Andrea Yates’s Case

Andrea Yates’s Case

Andrea Yates’s Case brought to the limelight how the contours of reproductive justice can clash with criminal justice systems globally. It turned to be a judgment that not only revolved around the plight of a wrenched family, where the mother killed her own five children including an infant but also underscored the vitalness of perinatal mental health.

Mrs. Yates had a psychiatric history that began after the birth of her fourth child and was suffering from hallucinations about how she ‘failed’ to be a ‘good mother’. Under this psychiatric disorder, she believed that it will be better for her children to not be alive anymore. She was undergoing psychiatric treatment and was advised before her fifth pregnancy to not have children anymore. But Mr. and Mrs. Yates ignored the medical advice and continued to expand their family. By then Mrs. Yates had already turned suicidal. Later after the birth of her fifth child and after the death of her father, her mental condition deteriorated further, and she was hospitalized.

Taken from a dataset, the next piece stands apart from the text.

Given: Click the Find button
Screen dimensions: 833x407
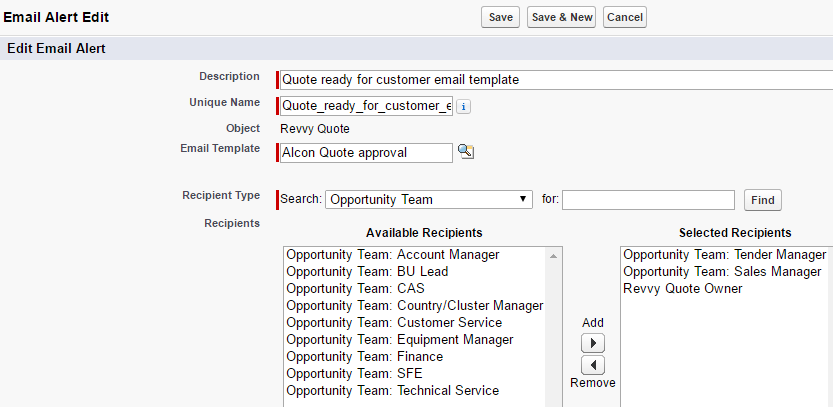Looking at the screenshot, I should [763, 200].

On a fateful day, Mrs. Yates was left alone with the children, against the advice of the doctor who was treating her at that time, since her mother-in-law was coming over to keep a watch on her and the children. Mrs. Yates was held responsible for the murder of her children by drowning them in a bathtub but was refused the death penalty and was sentenced to life imprisonment. The verdict was overturned because of the false testimony of one of the expert psychiatric witnesses.

Perinatal depression is one of the most common mental health disorders and its etiology is not limited to biological/ hormonal factors but also includes psychosocial factors like intimate partner violence, immigration, lack of social support, unwanted/unplanned pregnancy, etc. Perinatal depression has been reported to result in adverse reproductive outcomes including preterm birth, low birth weight, and stunted growth in the child.

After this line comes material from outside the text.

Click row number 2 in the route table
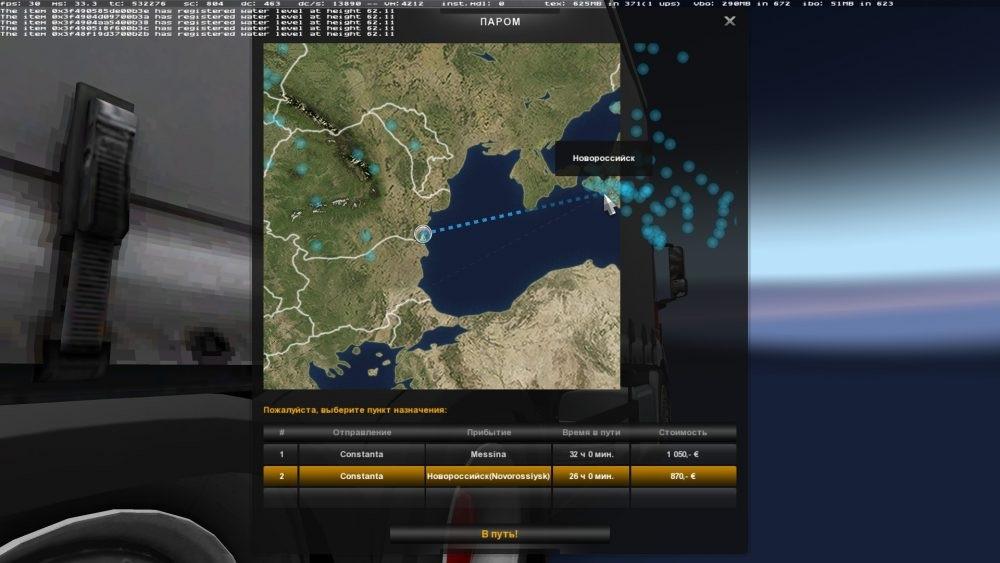 point(281,476)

For the mother, lack of maternal sensitivity, developing suicidal tendencies and recurrent depressive episodes are reported consequences of perinatal depression. It has also been reported that perinatal mental disorders including perinatal depression and anxiety cost billions of dollars to societies.

Perinatal psychosis is the most aggravated form of perinatal depression and has been reported to be strongly associated with the crimes of infanticide and neonaticide. Hallucinations, suicide attempts, and immediate requirements of hospitalization are also connected with perinatal psychosis. The legal battle revolving around the use of insanity defense in matters of perinatal mental disorders, which was established under Yates’s case, signified the complexity of medico-legal issues.

Perinatal mental disorders like perinatal depression and anxiety are some of the most common forms of mental health disorders that are prevalent globally. Especially in low-and middle-income countries (LMICs) where the status of (married) women is daunted by patriarchal ideologies, and their capabilities are crippled by psychosocial factors. In such a scenario, being a woman, being pregnant, and suffering from perinatal mental health disorders has been termed as ‘Triple Tragedy.’

Mental health agendas were rightfully included in the Sustainable Development Goals and the maternal health arena was duly given importance by the Millennium Development Goals. However, in LMICs where the medical system is already dealing with various challenges, provision for screening and treatment for perinatal mental disorders is generally excluded altogether. Various factors like lack of resources, lack of advocacy, limited understanding of the importance of perinatal mental health, and socio-cultural factors are observed to be the reasons for such obscureness.

In countries like the United States of America, Britain, and Australia the maternal healthcare framework provides for measures dealing with screening, detection, prevention, and treatment of perinatal depression. In various African countries also community services are being used to provide for the detection and treatment of perinatal mental disorders. Hence it is not the lack or scarcity of resources that should hinder our path towards according due importance to perinatal mental disorders.